• _TASK DESCRIPTION_
Only the pictures should be left out; repeat the rest of the data exactly.

• _THE RECORDS_
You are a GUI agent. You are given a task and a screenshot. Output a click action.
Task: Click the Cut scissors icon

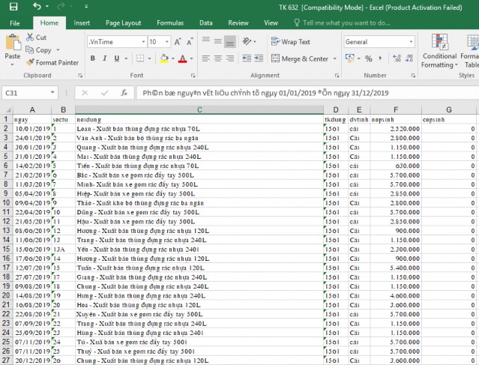[x=31, y=37]
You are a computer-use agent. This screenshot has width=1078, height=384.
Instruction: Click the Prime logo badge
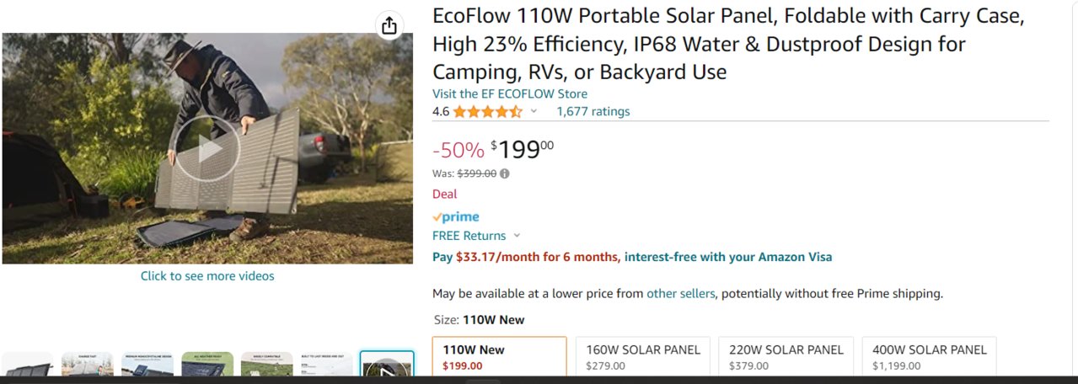coord(456,216)
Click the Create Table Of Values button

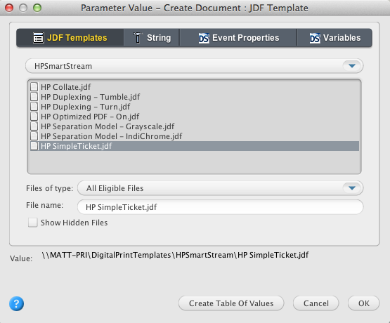[231, 303]
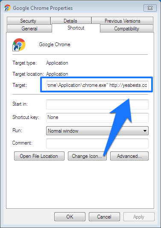The image size is (161, 228).
Task: Click the Comment text field
Action: (97, 143)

• _EXERCISE RESPONSE_
You are a GUI agent. You are given a task and a screenshot. Output a click action.
Task: Click the Cut scissors icon

[x=31, y=37]
You are a computer-use agent. This screenshot has width=1078, height=384.
Instruction: Click the Prime logo badge
coord(456,216)
Click the Create Table Of Values button

[231, 303]
The image size is (161, 228).
Task: Click the Comment text field
Action: (97, 143)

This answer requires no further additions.